WHAT NEEDS TO BE DONE
Restate verbatim the span of lines below between the line with "Screen dimensions: 990x567" and the line with "Swap fill and stroke colors", including those two lines, and only that span.

RECORDS FOR PROCESSING
========================================
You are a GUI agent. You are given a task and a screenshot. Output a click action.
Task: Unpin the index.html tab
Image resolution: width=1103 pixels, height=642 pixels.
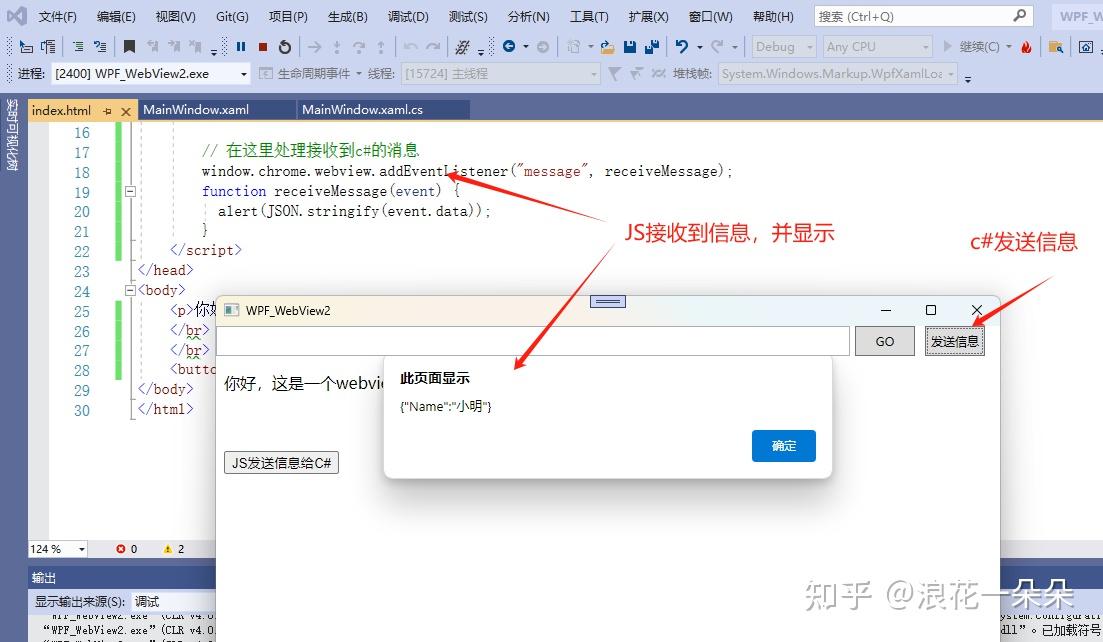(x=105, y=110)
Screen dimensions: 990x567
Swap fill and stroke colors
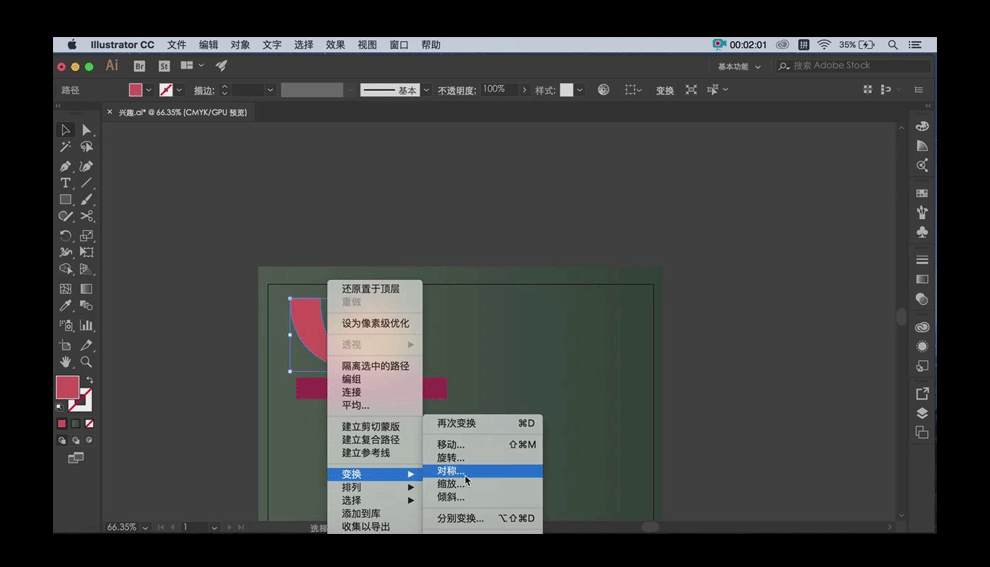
========================================
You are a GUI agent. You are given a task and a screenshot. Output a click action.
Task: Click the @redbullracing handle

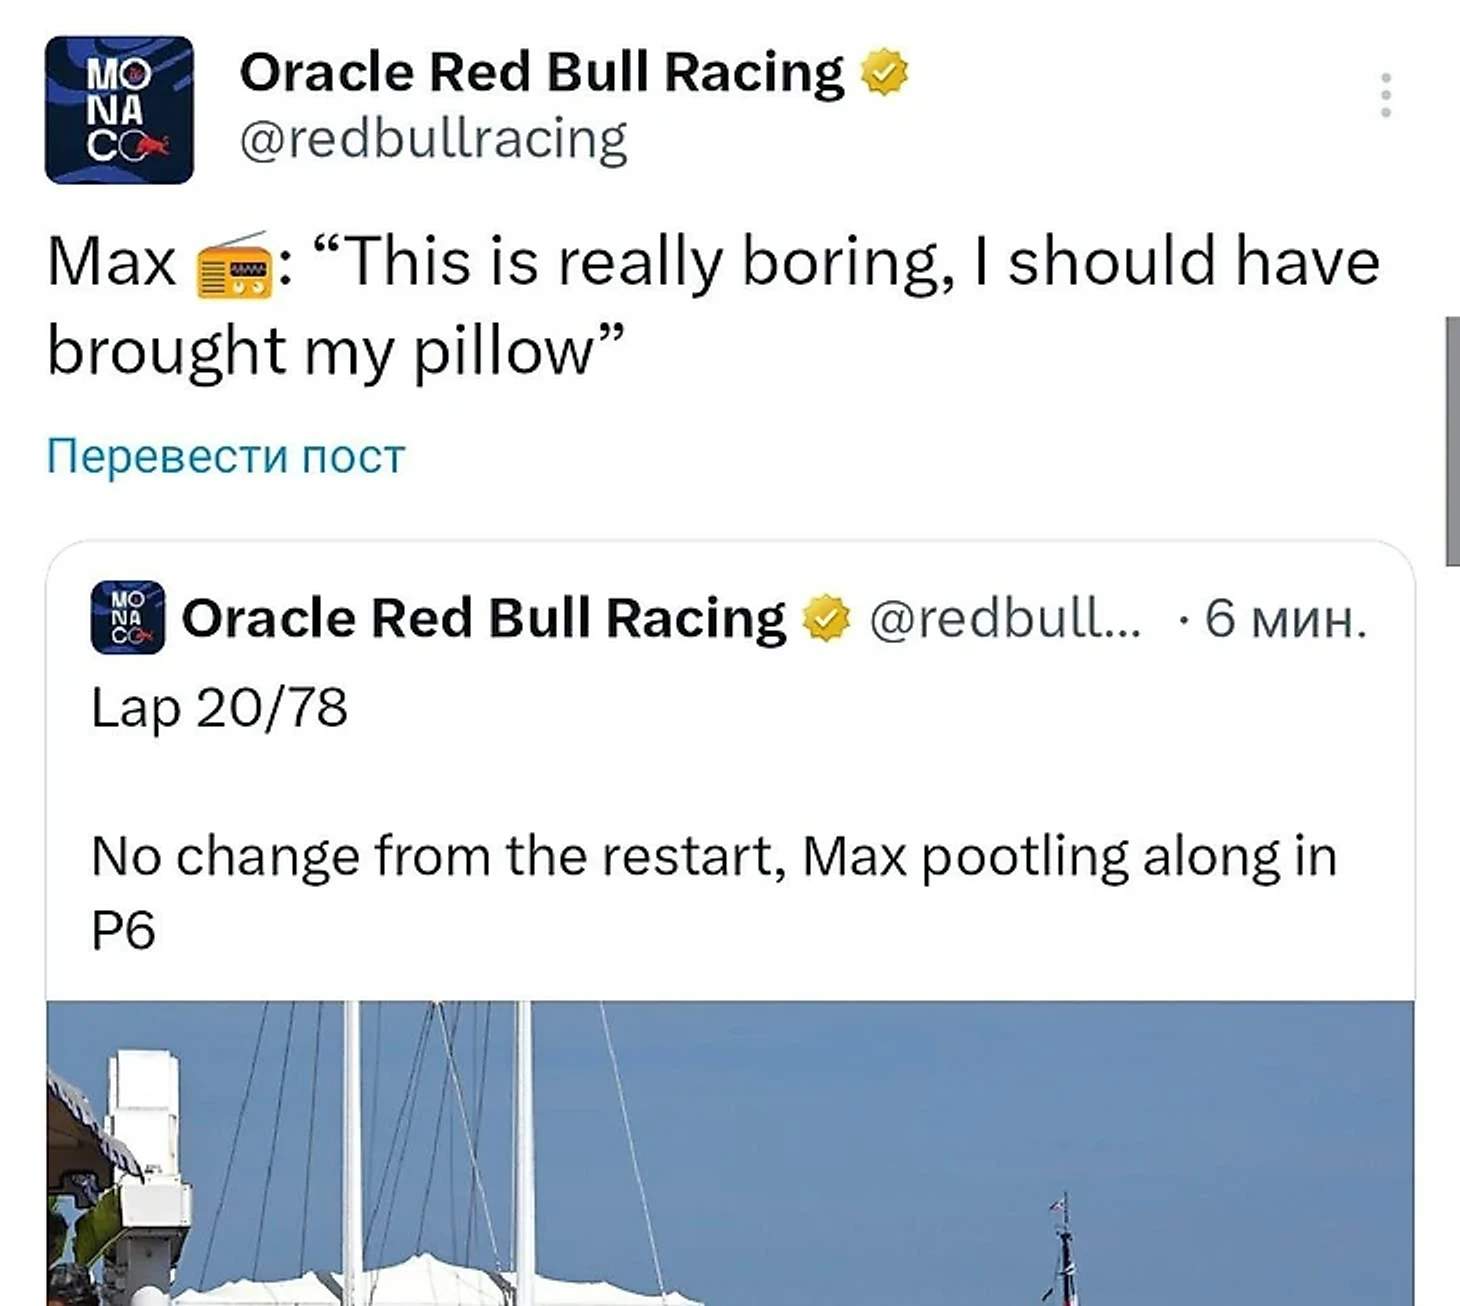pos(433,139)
========================================
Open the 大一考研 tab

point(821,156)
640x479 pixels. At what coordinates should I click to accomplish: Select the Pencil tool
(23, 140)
========================================
FINAL ANSWER
Screen dimensions: 990x567
Swap fill and stroke colors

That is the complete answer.